Review of Touch of Evil, Directed by Orson Welles
Orson Welles started strong. His first movie, Citizen Kane (1941; reviewed here) is sometimes hailed as the greatest movie ever made. Welles, only twenty-six years old when Kane was released, could have enjoyed four or five decades of productive work in Hollywood, akin to the careers of John Ford, Howard Hawks, or Steven Spielberg. Instead, Welles did a handful of documentaries and TV movies accompanied by fewer than a dozen full-length, complete feature films. Welles and Hollywood rubbed each other the wrong way, and the world of cinema is the poorer for it.
That is why Touch of Evil (1958) was one of Welles’ last directorial outings. Touch of Evil is what you would expect from a master of the form, a second peak in what could have been an entire mountain range of great films. While it sits in Kane’s shadow, it rightly earned its place as a great film in its own right—the 57th best film of all time, according to BFI, or the 141st, according to IMDB. Even Roger Ebert gave it a place on his canon of Great Movies.
Touch of Evil is a stylish noir set in a Mexican border town revolving around murder, drugs, corruption, murder, crooked cops, dames, double-crosses, and murder. If you liked L.A. Confidential (1997), you’ll love Touch of Evil. The film is powered by the performances of Charlton Heston as a Mexican police officer named Vargas (he had a tan and wore a mustache, which is all an actor needed to pass as Mexican in 1950s Hollywood) and Orson Welles as, apparently, Jabba the Hut. Welles’ performance as the obese, corrupt, growling Detective Quinlan is riveting: the character has to be one of the most repellent, least likeable characters in cinema. The film settles into a contest of wills between the two titans: Moses versus Unicron.
I was surprised by the style of the film. Older movies tend to have stationary cameras and straight-on angles that make them visually dull and test the attention span of today’s ADHD audience. Touch of Evil, by contrast, feels like a modern movie. The famous opening shot shows a character set a timer on a bomb for four minutes and put it on a car. The camera then stays with the car, in one long take, for almost four minutes as it slowly meanders through the streets and among a throng of pedestrians. The tension inches upward as the seconds tick by, the camera floating above buildings, swooping down to street level, pausing to notice a couple walking, always returning to the car. Nothing in particular happens on screen, but it is excruciatingly suspenseful. Later, during a scene in which Quinlan reveals his true agenda, his massive bulk fills the camera’s frame, placed at odd angles, and makes the scene claustrophobic and nauseating, as if nothing else could fit into the world once Quinlan has stepped into it.For a movie made in 1958, the story portrayed Mexicans in a surprisingly tolerant light (aside from having the main Mexican character be played by a famous white actor born in Illinois). Vargas, Heston’s Mexican officer, is honest, diligent, and polished; Welles’ American is crooked, sloppy, and repugnant. Because the story takes place mostly in Mexico, all the other thugs and crooks are Mexican, including a gang of Mexican youth who use drugs and (off screen) gang rape a woman. But the American police officers are mostly clueless and useless.

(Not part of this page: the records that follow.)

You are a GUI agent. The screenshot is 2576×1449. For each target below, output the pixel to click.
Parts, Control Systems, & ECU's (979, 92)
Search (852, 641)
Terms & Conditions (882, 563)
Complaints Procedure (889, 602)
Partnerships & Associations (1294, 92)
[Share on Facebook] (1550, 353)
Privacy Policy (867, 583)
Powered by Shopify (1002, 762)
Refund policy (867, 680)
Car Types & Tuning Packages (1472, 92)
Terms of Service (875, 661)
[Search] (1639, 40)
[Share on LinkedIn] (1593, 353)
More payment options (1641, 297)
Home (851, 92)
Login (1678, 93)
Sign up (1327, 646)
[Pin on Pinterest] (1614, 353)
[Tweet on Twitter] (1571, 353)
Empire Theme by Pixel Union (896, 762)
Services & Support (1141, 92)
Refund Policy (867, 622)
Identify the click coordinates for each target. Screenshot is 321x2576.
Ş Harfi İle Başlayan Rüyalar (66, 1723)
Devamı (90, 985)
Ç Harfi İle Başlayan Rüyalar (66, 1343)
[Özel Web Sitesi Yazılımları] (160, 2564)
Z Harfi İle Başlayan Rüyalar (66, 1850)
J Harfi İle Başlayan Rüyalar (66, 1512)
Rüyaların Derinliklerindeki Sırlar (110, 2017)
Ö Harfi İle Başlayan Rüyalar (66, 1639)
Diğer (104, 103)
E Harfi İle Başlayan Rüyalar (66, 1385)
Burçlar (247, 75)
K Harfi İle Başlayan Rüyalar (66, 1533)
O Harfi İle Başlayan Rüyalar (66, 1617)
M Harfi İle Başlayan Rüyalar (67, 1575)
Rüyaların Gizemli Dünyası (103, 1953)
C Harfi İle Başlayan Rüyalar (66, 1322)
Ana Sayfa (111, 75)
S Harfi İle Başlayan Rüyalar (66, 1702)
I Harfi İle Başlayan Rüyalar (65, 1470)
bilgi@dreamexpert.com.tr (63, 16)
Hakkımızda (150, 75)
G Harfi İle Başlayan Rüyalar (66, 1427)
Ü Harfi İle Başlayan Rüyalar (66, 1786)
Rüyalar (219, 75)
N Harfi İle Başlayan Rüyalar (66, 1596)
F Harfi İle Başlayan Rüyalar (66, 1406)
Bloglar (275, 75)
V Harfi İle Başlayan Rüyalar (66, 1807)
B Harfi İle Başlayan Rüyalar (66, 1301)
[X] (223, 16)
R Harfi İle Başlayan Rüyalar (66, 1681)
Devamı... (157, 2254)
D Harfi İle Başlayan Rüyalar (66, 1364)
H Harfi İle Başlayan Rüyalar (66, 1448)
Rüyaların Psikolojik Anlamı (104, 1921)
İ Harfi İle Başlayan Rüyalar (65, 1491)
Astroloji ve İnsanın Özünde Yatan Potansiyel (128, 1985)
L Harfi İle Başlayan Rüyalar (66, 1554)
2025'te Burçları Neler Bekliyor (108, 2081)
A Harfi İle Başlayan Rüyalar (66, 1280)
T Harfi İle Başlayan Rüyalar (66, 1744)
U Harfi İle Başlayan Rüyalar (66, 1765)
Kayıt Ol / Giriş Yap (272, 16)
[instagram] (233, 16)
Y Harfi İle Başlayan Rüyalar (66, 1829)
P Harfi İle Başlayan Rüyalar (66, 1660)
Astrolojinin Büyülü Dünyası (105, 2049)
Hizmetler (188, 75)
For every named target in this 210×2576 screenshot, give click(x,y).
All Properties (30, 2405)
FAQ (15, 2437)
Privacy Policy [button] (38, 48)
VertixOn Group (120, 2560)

All together the characters inhabit a world of ceaseless intrigue and bleak fate. In my previous review of Double Indemnity, another classic noir, I wrote that it seemed like a “Calvinist morality play in which the good guy turns out not to be very good and everyone is damned.” That might be a good description of noir generally. In these kinds of movies everyone is rotten one way or another; the world is cloaked in shadow; you can’t trust anyone; and in the end almost everyone ends up dead. I confess I simply love movies like this. Perhaps I have a streak of pessimism; perhaps I take a perverse pleasure in Hollywood rediscovering the doctrine of total depravity anew every now and then.
The noir code pretty much holds true of Touch of Evil. Vargas, the most upstanding character in the movie, is curiously callous to his newly-wed bride (Janet Leigh, of Psycho fame) and carelessly leaves her vulnerable to his enemies. He seems driven to vindicate himself at all costs, regardless of the risk to himself or her. The corpulent Quinlan, for his part, grows worse as the movie wears on, descending from mere corruption and racism into murder and madness. He just keeps driving on, implacable and unstoppable, and morphing into a monster.
But it may be unedifying to rejoice too much in stories like Quinlan’s. God does not take pleasure in the death of the wicked; nor should we. To his credit, Welles ends the movie with characters reflecting, haltingly, on Quinlan’s strengths. “He was a great detective,” one says. That’s not exactly redemption, but it is jolting to hear the villain praised as the credits roll and invites us to feel, not vengeance, but sorrow at the tragedy of a life marred by the touch of evil.